Hamburg. Für drei Millionen Euro wird die „Bleichen“ derzeit grundsaniert – mit einer Technik, die schon in den 50er-Jahren als altmodisch galt.
Vielleicht hört man hier mal eine Flex kreischen oder ein metallisches Scheppern, wenn von einem Kran Stahlplatten abgelegt werden. Doch das extrem laute Hämmern, das derzeit von der Norderwerft am Reiherstieg dröhnt, klingt heute ungewohnt im allgemeinen Hafensound. Dort wird zurzeit der Hamburger Museumsfrachter „Bleichen“ grundsaniert. Mit Verfahren und Werkzeugen, wie sie in den Hamburger Werften wohl zuletzt in den 50er-Jahren zum Einsatz gekommen sind. Teilweise stammen sie sogar aus dem Museum, wie es bei der Stiftung Hamburg Maritim heißt, zu deren Flotte das 1958 gebaute Schiff gehört.
Mit Bundesmitteln in Höhe von drei Millionen Euro soll die „Bleichen“ in den nächsten Wochen wieder so hergerichtet werden, dass sie mit offizieller Genehmigung auch auf Fahrt gehen kann. Als schwimmendes Denkmal, das die Hamburger Schifffahrt der unmittelbaren Nachkriegszeit dokumentiert. Im September wurde die „Bleichen“ daher zur Werft geschleppt, jetzt steht dort die Sanierung des Rumpfes an, der stellenweise von innen arg angerostet war. Normalerweise würde man heute an solchen Stellen schweißen. Doch bei der „Bleichen“ hatte man seinerzeit teilweise noch die Platten mit Nieten verbunden. Und gerade im sichtbaren Bereich seien die Nietnähte optisch sehr präsent, schreibt die Stiftung jetzt in einem Zwischenbericht zur Sanierung. Eine Schweißnaht hätte da das historische Erscheinungsbild „deutlich beeinträchtigt“. Also engagierte man alte erfahrene Schiffbauer, die heute ehrenamtlich im Hafenmuseum arbeiten. Vormann der Nieter-Truppe ist Jonny Lührs, ein 64 Jahre alter Maschinenbau-Ingenieur, der sich auf die Instandsetzung historischer Technik spezialisiert hat. Wozu das Nieten zweifellos gehört. Schon in den 50er-Jahren befand sich die Schweißtechnik zwar auf dem Vormarsch, schreibt die Stiftung, die in Hamburg eine Reihe von historischen Schiffen betreut. Doch damals hätten manche Reeder noch Vorbehalte gegen die neue Technik gehabt. Bestimmte Teile wurden daher weiter genietet – auch weil man dachte, der Rumpf wäre dann im schweren Seegang elastischer.

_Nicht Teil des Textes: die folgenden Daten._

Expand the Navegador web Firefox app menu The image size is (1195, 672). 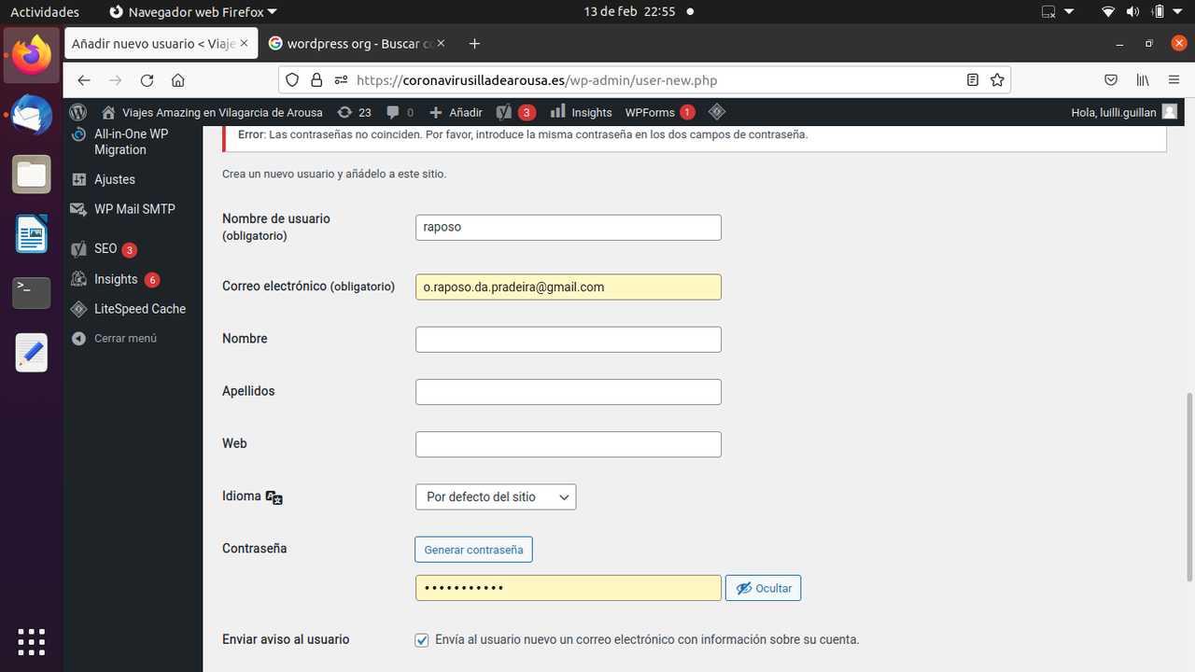(193, 12)
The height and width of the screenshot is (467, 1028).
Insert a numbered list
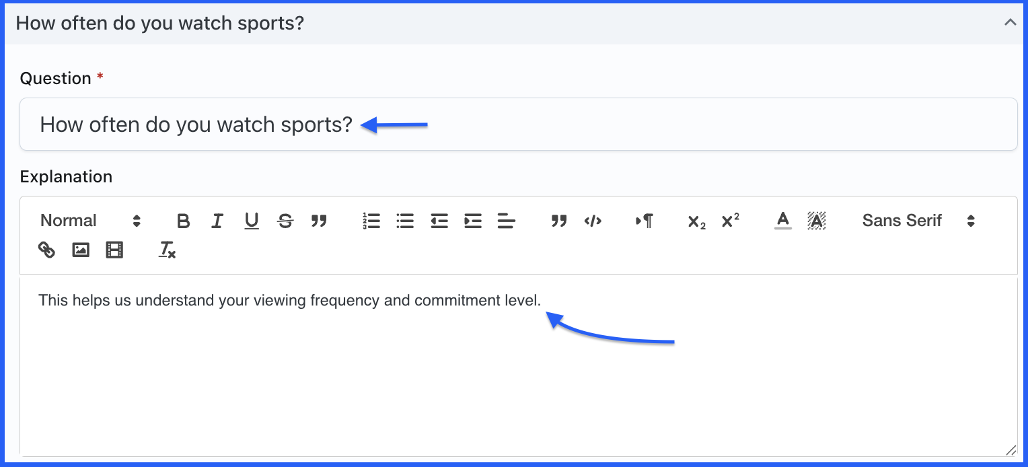click(x=371, y=221)

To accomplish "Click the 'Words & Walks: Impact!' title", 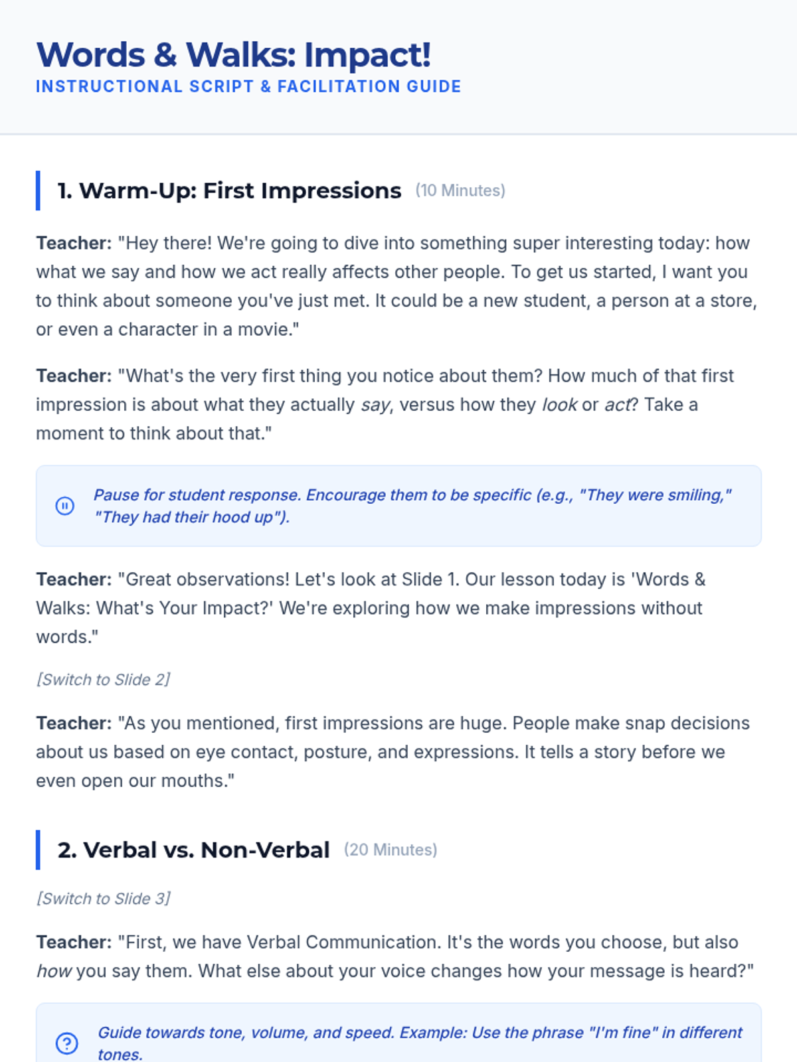I will click(x=233, y=55).
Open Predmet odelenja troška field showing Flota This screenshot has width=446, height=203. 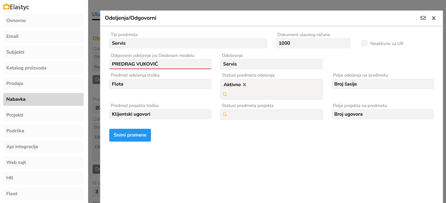pyautogui.click(x=160, y=84)
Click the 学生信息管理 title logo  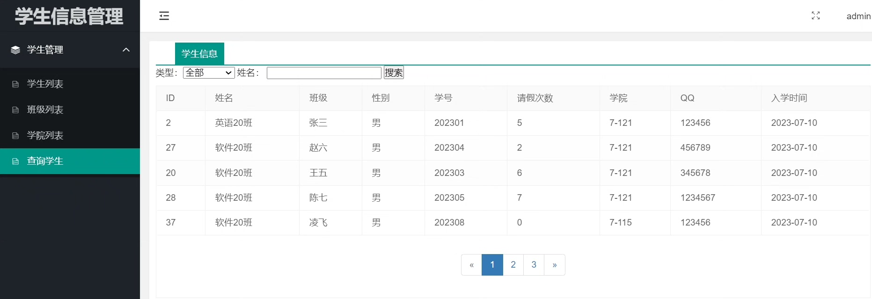pyautogui.click(x=69, y=16)
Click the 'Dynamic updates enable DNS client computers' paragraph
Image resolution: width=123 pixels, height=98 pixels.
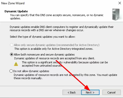click(62, 28)
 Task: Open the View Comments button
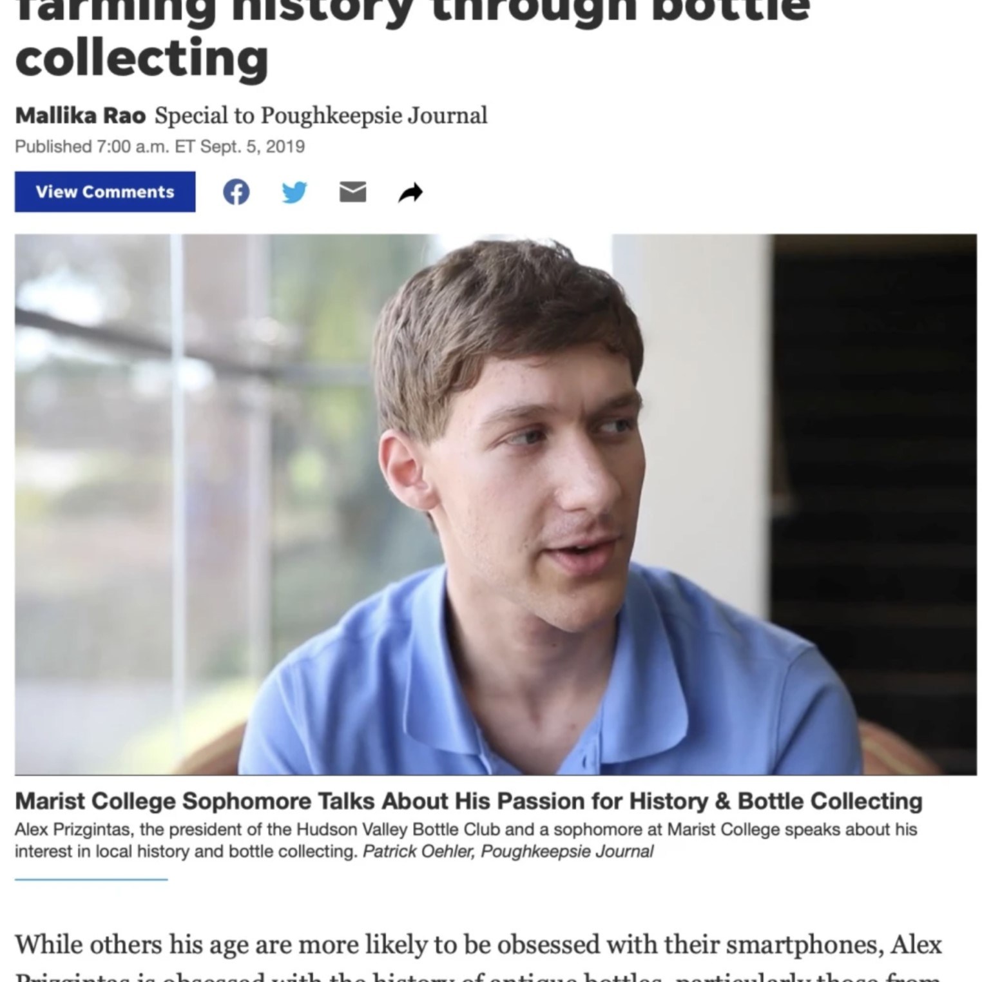pos(105,191)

Parade der Traditionsschiffe
Heute wie damals sind vier Mann notwendig, um eine einzelne Niet zu setzen: Der „Nietenkocher“ sorgt für das Erhitzen der Niete in einer Esse im Schiffsinneren. Sobald das Metall rot aufglüht, greift ein weiterer mit einer speziellen Zange zu und steckt es durch das vorbereitete Loch. Augenblicklich setzt der dritte Mann, der „Gegenhalter“, ein 20-Kilo-Gegengewicht auf den Nietkopf – und von Außen setzt der vierte der Truppe seinen Pressluft-Niethammer an. Wegen des Lärms kann sich die Truppe durch die geschlossene Bordwand nur per Klopfzeichen verständigen. „Schaut man heute beim Nieten zu, dann verwundert nicht nur, wie elend laut so ein Presslufthammer ist, sondern auch wie flott es geht“, beschreibt die Stiftung in ihrem Bericht den Vorgang. 500 Nieten müssen so bei der „Bleichen“ gesetzt werden. Wobei es wohl gar nicht so einfach war, solche alten, 22 mal 44 Millimeter großen Befestigungsmetalle zu bekommen. Erst nach langer Recherche konnte die Stiftung bei einer Werft in Südnorwegen Restbestände kaufen.
Gebaut wurde die „Bleichen“ 1958 bei der Nobiskrug-Werft in Rendsburg. Sie fuhr zunächst für die damalige Hamburger Reederei H.M. Gehrckens und transportierte vor allem Holz aus Finnland für die Hamburger Verlagshäuser. Später wurde das Schiff verkauft und fuhr zuletzt als „Old Lady“ für eine türkische Reederei. 2007 wurde es von der Stiftung gekauft und wird seitdem Stück für Stück saniert.